VMware Communities
Technogeezer
Immortal
Immortal

VMs that used to work no longer boot on 22H2 TP

I've encountered 2 instances of Linux VMs with kernels that used to boot on the 21H2 version of the Tech Preview that no longer boot on the 22H2 version:

Fedora 36 (with frozen kernel version 5.16.11-200.fc35.aarch64), and Ubuntu 22.04 (with frozen kernel version 5.15.0-18).

Obviously something changed in the Tech Preview that broke these VMs.  That means a complete reinstall of Fedora, as well as putting any plans to use Ubuntu on the back burner.
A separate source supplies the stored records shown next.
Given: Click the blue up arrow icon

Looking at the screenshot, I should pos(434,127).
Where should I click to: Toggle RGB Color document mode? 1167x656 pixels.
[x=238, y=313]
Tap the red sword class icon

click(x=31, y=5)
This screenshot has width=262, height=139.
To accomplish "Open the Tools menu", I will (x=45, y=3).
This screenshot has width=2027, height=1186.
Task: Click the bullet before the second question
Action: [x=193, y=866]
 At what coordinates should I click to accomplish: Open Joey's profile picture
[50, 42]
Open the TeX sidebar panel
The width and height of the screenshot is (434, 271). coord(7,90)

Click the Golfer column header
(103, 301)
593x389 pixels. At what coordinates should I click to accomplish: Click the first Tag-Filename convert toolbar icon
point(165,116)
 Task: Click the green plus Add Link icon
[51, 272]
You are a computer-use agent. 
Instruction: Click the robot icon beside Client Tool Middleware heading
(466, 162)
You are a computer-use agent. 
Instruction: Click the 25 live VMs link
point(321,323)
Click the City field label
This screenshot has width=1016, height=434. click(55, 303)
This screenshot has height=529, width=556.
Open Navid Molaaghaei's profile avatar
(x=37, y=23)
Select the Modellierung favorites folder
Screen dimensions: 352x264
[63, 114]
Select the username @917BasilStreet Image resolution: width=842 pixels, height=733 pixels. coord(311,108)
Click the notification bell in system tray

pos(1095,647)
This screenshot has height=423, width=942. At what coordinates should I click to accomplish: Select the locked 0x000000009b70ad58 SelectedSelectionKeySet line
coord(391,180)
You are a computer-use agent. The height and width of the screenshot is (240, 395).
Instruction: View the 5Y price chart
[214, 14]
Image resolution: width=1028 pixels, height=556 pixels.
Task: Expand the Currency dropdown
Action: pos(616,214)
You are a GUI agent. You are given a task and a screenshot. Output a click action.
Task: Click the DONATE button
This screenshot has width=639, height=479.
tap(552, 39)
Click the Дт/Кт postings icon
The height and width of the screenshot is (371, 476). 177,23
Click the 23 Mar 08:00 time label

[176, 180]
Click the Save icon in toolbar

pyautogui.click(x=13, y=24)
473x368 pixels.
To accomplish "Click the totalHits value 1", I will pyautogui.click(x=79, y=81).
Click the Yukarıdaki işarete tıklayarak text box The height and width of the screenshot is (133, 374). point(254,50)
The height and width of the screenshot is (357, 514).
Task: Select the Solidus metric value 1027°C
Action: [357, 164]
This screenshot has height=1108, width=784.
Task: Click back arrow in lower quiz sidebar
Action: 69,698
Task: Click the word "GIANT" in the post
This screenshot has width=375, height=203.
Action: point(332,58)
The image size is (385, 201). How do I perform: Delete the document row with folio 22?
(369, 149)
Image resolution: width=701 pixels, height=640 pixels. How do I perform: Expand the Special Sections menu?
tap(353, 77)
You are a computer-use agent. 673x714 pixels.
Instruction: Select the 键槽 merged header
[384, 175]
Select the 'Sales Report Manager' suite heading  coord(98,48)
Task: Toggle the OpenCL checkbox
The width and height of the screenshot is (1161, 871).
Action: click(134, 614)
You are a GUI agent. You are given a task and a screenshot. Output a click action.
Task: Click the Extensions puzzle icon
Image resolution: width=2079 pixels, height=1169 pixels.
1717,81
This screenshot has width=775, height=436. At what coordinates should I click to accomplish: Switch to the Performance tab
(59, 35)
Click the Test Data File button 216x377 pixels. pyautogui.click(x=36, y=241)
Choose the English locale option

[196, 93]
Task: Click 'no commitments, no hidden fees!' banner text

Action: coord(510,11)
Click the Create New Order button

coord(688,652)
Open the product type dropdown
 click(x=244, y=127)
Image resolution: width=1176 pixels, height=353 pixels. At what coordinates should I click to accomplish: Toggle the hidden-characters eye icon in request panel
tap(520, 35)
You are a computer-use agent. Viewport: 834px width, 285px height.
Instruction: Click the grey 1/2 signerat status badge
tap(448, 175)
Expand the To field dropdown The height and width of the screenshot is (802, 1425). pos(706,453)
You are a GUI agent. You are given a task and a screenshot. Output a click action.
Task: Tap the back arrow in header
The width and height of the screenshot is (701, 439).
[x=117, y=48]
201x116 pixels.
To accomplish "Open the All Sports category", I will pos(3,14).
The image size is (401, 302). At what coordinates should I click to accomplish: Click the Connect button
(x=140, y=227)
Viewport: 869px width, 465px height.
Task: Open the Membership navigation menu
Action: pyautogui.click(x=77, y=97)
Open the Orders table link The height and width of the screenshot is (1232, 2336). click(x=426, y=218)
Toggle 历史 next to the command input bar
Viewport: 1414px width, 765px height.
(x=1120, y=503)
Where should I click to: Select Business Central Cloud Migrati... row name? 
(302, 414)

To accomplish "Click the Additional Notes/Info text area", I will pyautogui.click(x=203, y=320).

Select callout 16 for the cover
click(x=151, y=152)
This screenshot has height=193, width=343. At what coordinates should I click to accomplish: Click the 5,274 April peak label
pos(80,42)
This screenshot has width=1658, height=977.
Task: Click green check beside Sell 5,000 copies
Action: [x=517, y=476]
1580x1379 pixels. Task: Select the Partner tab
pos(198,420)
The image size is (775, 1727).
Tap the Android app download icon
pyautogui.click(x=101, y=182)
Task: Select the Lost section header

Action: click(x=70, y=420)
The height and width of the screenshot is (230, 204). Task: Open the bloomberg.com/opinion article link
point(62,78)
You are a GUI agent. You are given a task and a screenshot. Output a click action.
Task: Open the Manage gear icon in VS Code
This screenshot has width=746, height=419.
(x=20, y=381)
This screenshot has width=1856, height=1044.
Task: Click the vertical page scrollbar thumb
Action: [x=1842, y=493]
@Mikero Was this intentional or a regression?

- Paul (Technogeezer)
Editor of the Unofficial Fusion Companion Guides
22 Replies
treee
Enthusiast
Enthusiast

You should read the testing guide as it is mentioned on page 4 (not particularly but you have to read between the lines) as well as on page 25 (it is specifically mentioned in the table as "Linux vm hangs at boot") 😁 

I think the right order is to get your vm upgraded before you upgrade to the new tech preview. After installing the updates in your linux vm shut it down because a. due to the newer kernel it is not going to boot on the previous version of the tech preview and b. the newer tech preview seems to be unable to resume the vm's of the older tech preview version (you'll get a dialog mentioning the state is faulty with the option to keep it or bin it).

Kernel requirements now seem to be 5.18 at least to get a properly working vm and 5.19 if you need 3D graphics (which has another bug: enabling 3D and setting it to use 8GB of mem will crash VMware Fusion, at least with OpenSUSE Tumbleweed and Fedora Rawhide (whichever latest-greatest version of them is available today (29 Jul)).

0 Kudos
Mikero
Community Manager
Community Manager

It's expected but there's a more specific answer that I'm having the team help draft up.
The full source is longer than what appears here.